Noninvasive fibrosis indices predict intrahepatic distant recurrence of hepatitis B‐related hepatocellular carcinoma following radiofrequency ablation

Abstract

Intrahepatic recurrence of hepatocellular carcinoma (HCC) after radiofrequency ablation (RFA) occurs as a result of direct dissemination or de novo oncogenesis. Hepatocellular carcinogenesis is related to the progression of cirrhosis, and noninvasive fibrosis scoring systems reflect the severity of hepatic fibrosis. Hence, the aim of this study was to elucidate the correlation between noninvasive fibrosis indices and intrahepatic distant recurrence (IDR) of HCC after RFA. Patients with hepatitis B virus (HBV)-related, solitary HCC undergoing RFA were prospectively enrolled. Noninvasive serum fibrosis indices were calculated at the time of RFA. IDR was defined as recurrent HCC beyond >2 cm from the ablation margin of RFA. Predictors of IDR and overall survival were analysed by a Cox regression model. Two hundred forty-six patients received RFA as initial treatment, and the median follow-up duration was 19.7 months (IQR, 11.9-29.8). Among these cases, 133 (45.9%) showed IDR after RFA. In multivariable analysis, serum alpha-fetoprotein (AFP) (HR, 1.000; 95% CI, 1.000-1.001; P = 0.001) and age-platelet index (API) (1.19; 1.01-1.39; P = 0.033) were independent predictors of IDR. In particular, patients with API ≤7 showed a significantly higher recurrence-free survival rate than patients with API >7 (P = 0.004). With regard to overall survival, male sex (4.69; 1.52-14.52; P = 0.007), serum bilirubin (2.78; 1.31-5.90; P = 0.008) and AFP (1.000; 1.000-1.001; P = 0.006) were significantly correlated with shortened survival. High levels of AFP and API predict IDR of HBV-related HCC after RFA. Therefore, noninvasive fibrosis indices could play an important role in predicting IDR of HCC following percutaneous ablation.

§ **Task details**
In the abstract on liver cancer recurrence after radiofrequency ablation, what was the median follow-up duration? The lines after the abstract are separate material and have no connection to it.

§ **Provided material**

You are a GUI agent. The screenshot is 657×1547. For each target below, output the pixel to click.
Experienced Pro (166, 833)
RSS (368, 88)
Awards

§ **Response**
19.7 months (IQR, 11.9-29.8).